The care and housing provider has begun discussions with developers and the communities surrounding its sheltered housing schemes about how it can best share its communal facilities.
“The facilities are often empty and not being used much,” Oona pointed out. “It’s about seeing ourselves as not apart from the wider community but being a part of it.”
Oona cited Legal & General’s retirement communities as an interesting model to follow where developments have been successfully located in urban centres.
Brunelcare’s newly opened Little Heath Care Home is based on the pioneering Dutch De Hogeweyk dementia care model, where residents are cared for and supported in individual households which make up a larger community.
“We have five different households of 12 people which means we can structure them and staff them in a different way,” Oona explained. “We can flex the model over time if we get a particular need for younger people or have people with different types of support needs. It could be people living with autism or learning difficulties. We also looked at how younger people with low support needs in Holland came into the care homes to associate and formed relationships with residents, which is something we also want to explore.”

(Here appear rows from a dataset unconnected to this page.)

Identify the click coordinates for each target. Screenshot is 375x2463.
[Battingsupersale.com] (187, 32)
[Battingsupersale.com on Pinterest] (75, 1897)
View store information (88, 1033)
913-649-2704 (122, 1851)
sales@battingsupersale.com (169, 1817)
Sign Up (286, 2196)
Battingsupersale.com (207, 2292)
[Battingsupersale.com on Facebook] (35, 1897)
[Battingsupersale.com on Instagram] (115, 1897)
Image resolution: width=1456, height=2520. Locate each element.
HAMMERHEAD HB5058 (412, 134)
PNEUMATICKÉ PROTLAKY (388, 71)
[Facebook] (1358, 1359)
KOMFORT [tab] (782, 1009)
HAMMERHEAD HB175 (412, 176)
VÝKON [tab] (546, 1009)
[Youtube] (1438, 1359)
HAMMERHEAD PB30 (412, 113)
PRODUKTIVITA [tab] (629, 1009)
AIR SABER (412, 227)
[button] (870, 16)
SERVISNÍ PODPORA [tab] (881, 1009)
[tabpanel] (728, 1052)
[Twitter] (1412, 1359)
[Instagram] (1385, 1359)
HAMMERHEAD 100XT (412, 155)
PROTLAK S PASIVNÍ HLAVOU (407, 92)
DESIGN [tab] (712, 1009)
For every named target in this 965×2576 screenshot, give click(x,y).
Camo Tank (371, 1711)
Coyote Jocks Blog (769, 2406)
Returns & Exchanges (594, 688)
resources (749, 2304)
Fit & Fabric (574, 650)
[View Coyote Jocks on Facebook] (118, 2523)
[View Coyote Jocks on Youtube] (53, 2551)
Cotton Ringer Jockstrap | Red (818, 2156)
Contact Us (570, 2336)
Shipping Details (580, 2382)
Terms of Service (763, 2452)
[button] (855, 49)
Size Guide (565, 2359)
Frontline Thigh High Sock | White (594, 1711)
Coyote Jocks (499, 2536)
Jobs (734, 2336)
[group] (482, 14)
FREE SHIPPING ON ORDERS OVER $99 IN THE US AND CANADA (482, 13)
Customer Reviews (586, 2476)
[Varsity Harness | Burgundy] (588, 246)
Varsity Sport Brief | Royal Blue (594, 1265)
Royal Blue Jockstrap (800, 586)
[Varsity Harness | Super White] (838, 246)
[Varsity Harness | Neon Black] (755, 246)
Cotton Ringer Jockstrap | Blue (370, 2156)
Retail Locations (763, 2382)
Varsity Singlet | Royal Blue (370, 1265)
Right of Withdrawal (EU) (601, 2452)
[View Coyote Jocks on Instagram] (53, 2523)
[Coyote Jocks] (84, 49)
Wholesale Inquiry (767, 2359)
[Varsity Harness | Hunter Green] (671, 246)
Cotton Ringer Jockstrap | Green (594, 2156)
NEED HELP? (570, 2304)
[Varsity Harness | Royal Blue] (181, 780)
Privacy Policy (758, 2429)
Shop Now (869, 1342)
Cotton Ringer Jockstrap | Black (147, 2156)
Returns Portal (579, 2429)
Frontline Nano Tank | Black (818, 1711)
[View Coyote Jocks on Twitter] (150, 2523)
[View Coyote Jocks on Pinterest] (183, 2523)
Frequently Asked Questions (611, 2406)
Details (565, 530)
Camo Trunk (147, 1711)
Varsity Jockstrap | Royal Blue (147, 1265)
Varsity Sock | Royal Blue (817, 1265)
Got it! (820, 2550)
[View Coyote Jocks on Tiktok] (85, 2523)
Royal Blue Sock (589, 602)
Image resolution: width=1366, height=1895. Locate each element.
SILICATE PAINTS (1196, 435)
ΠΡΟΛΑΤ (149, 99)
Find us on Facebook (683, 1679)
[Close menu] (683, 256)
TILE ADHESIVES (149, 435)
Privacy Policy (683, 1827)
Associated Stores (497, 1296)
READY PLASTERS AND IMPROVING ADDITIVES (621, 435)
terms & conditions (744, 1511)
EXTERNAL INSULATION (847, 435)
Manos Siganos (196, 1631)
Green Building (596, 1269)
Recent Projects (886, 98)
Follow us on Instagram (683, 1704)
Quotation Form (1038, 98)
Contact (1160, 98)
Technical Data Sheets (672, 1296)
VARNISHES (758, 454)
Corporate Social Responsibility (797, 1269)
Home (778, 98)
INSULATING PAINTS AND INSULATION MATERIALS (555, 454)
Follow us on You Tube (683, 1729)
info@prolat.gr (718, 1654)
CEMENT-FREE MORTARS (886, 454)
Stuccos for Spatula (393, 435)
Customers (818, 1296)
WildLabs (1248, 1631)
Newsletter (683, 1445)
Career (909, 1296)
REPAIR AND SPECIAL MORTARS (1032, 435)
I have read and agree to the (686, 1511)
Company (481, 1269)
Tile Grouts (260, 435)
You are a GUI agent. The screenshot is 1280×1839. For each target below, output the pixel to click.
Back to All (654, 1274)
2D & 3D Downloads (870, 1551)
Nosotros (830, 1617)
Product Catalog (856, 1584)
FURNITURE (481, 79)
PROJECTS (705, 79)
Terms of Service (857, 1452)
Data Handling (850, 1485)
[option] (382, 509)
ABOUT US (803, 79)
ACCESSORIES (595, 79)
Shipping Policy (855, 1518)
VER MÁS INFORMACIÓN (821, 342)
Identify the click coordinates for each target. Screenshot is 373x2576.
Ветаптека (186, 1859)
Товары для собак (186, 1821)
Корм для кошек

The Little Heath households, which have their own living rooms, are set around communal gardens and facilities where people can come together.
It’s a model that was also informed by Brunelcare’s innovatively designed Saffron Gardens nursing and dementia care home, which opened in 2012.
Designed and constructed with EG Carter Builders, the home was based on a circular model that enhances the independence of people living with dementia. The model has also been deployed effectively at Abbeyfield Society’s Winnersh care home in Berkshire, which opened in September 2016.
Looking towards the longer term, Oona said providing more extra care housing was a priority for the charity. She added that Brunelcare would also consider developing more care homes, though that would be dependent on demand and whether the right sites became available. While also signalling she would like to offer more homecare, Oona said it was just not sustainable under the current funding model.
Taking a broader view of the sector as a whole, Oona stressed the urgent need for a more transparent and understandable social care funding model, and a new social contract that had to be the legacy to emerge from the devastating impact of the pandemic.
“It won›t be good enough to return to the status quo,” Oona stressed. “There has been too much harm and the glare of media attention has put a spotlight on the decades’ long neglect of social care. Our staff and residents deserve better.”
In terms of technology, Oona said that, with the hope for eventual return to normality following the coronavirus crisis, Brunelcare would resume the roll-out of its ‘Everyday I’m ok’ digital systems that enable residents to tell staff how they are and whether they require support with a push of a button. The provider has also successfully introduced Amazon Alexa devices throughout its services.
Issuing an innovation to possible tech and design partners, Oona said she was always open to new ideas for further care innovations.
“I would love to work with some designers and bring them into our care home settings and get them to look at what we need,” she concluded.